Shows about climate change are in the works, too, including a documentary series called Frozen Gold about miners in Greenland (where melting ice makes it easier to find deposits of minerals and ore). Which is why the Weather Channel also retooled its morning program lineup recently, putting more of an emphasis on telling stories and not just, well, reporting the weather. It also lines up nicely with a growing awareness that climate change deserves much more concentrated attention and resources from media operations. To be sure, the increase in attention is not attributable only to the weather - or, rather, to specific weather conditions from one day to the next. While over at the Weather Channel? A 7% increase. Over the first six months of this year, the average viewership at Fox, CNN, and MSNBC plummeted almost 40% from the same period in 2020. Viewers are pretty much completely over election news and are fast losing interest in the post-Trump political landscape. And it’s obvious what the media giants think (or hope) is possible here. Some big bets are riding on the answer to that question.

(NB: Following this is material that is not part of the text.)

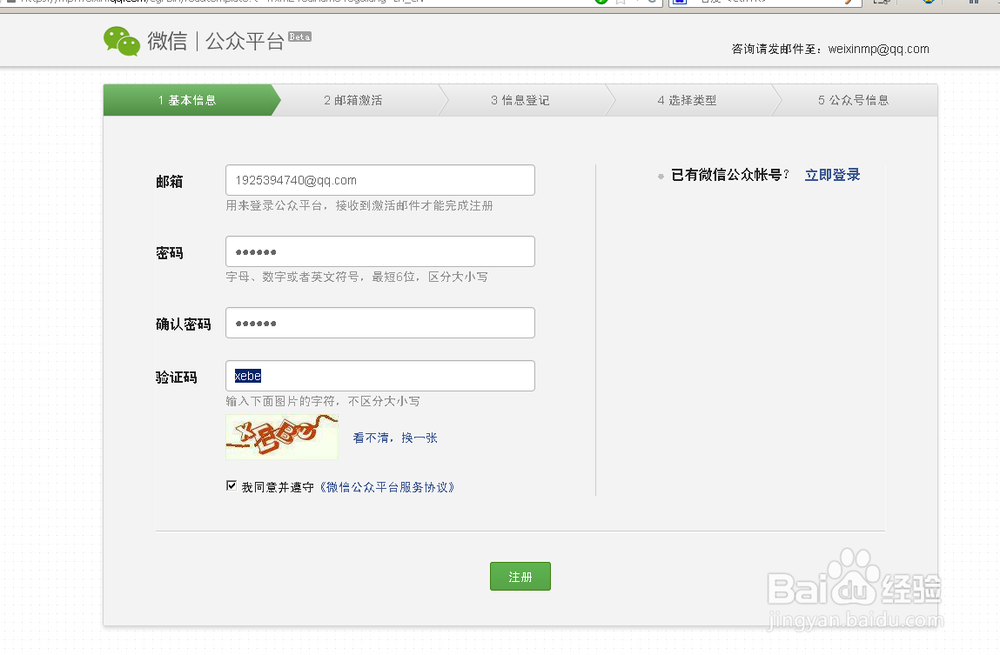Screen dimensions: 1000x655
Task: Click the captcha image below the code field
Action: pyautogui.click(x=282, y=438)
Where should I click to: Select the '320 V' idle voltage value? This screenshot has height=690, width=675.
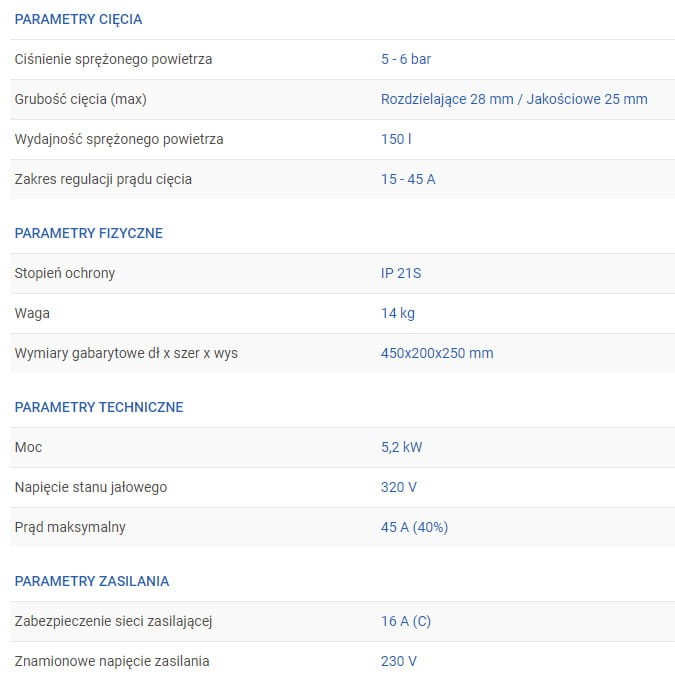pos(399,487)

weather channel and fox vie for streaming eyeballs

But if you’re in, say, Memphis, and already happily following the weather content produced by MemphisWeather.Net, are you really going to start paying Twitter for its service when your local needs are already being met now? The Weather Channel For one thing, you’re not getting the same content across all those services. Among streaming consumers, for example, there’s no doubt sufficient appetite to pay for Netflix as well as Disney+, HBO Max, Apple TV+ and more. I will be curious to see how well it performs, though, given that so much valuable weather information is already available free of charge on the platform.”Īnd not to mention the fact that the potential for overlap between these services might end up being something of a dubious prospect. Since Twitter has to make money to remain viable, monetizing the service using its new features is probably a natural step. “In fact, a few loose organizations of weather-related accounts on Twitter have already occurred organically and have been well-received. “While Twitter has always excelled at breaking news, the ‘breaking’ nature of extreme - or even inclement - weather falls right into its wheelhouse as well, so I’m more surprised that this is just now occurring. “I’m honestly not surprised to see a service (like Twitter’s) being offered,” Proseus told me. They fire up either Proseus’ mobile app or the social media presence for his DIY operation, MemphisWeather.Net.

#WEATHER CHANNEL AND FOX VIE FOR STREAMING EYEBALLS TV#

And it’s the reason why, when skies get dark in Memphis, so many of the digitally savvy don’t instinctively reach for the TV remote anymore to switch on the local news. It’s as seemingly recession-proof of a news model as it gets, since peoples’ interest in what’s going on outside will surely never wane. Years ago, in fact, this Memphis-based weatherman had already cottoned on to the inherent potential in offering tailored weather news to an audience that you assemble yourself, free of the strictures and broadcast imperatives of a corporate overlord. Long before Twitter announced in June that it’s launching a subscription-based local weather service - to capitalize on the way users flock to the site during events like weather emergencies - meteorologist Erik Proseus had already spent years conditioning tens of thousands of Internet users to do that very thing. A weather presenter, explaining the latest forecast.